[Collected data entries]

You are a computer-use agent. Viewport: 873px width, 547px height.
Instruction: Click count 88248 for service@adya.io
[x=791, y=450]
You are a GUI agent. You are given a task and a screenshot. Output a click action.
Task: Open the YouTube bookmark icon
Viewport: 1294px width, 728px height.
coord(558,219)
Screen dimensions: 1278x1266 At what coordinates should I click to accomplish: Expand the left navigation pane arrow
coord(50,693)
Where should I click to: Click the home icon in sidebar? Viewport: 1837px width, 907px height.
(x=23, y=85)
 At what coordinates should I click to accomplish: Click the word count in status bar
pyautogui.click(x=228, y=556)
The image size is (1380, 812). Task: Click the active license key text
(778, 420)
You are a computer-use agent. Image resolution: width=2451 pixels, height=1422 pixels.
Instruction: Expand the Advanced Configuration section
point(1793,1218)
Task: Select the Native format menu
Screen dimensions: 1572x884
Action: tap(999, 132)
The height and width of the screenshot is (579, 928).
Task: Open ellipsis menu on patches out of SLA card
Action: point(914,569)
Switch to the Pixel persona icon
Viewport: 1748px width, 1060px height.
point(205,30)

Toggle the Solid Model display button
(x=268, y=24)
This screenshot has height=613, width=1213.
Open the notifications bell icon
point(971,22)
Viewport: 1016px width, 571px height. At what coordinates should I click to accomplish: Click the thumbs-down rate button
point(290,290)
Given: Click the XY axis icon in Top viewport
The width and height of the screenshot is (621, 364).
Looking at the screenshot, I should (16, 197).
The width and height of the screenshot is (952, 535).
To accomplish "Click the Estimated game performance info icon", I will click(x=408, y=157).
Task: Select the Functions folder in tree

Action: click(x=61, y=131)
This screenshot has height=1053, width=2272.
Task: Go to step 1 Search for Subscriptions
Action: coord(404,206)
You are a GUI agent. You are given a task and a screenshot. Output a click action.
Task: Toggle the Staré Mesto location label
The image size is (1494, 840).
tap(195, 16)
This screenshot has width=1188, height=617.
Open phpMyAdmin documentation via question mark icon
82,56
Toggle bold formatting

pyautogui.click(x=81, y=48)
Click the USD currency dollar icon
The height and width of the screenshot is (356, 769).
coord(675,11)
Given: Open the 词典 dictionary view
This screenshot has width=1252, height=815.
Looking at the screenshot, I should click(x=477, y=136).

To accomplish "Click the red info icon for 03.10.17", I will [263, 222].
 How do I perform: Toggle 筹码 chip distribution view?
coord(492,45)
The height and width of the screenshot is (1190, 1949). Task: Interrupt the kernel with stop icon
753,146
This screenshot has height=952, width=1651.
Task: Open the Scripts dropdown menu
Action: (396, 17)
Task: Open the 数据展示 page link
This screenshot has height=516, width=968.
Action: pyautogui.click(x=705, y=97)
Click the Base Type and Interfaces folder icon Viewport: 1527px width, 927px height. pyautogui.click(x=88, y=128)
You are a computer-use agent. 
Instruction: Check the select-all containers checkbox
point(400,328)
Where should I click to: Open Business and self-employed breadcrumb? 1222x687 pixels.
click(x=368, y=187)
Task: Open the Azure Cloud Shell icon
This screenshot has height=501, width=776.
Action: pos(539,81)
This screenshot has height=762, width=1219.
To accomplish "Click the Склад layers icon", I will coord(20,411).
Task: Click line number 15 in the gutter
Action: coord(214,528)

Problem to solve: In the records, which lines mention the word "agent"? Copy those lines.

Response to the exercise:
You are a computer-use agent. Viewport: 873px width, 547px height.
You are a GUI agent. You are given a task and a screenshot. Output a click action.
You are a computer-use agent. Image resolution: width=2451 pixels, height=1422 pixels.
You are a GUI agent. You are given a task and a screenshot. Output a click action.
You are a computer-use agent. 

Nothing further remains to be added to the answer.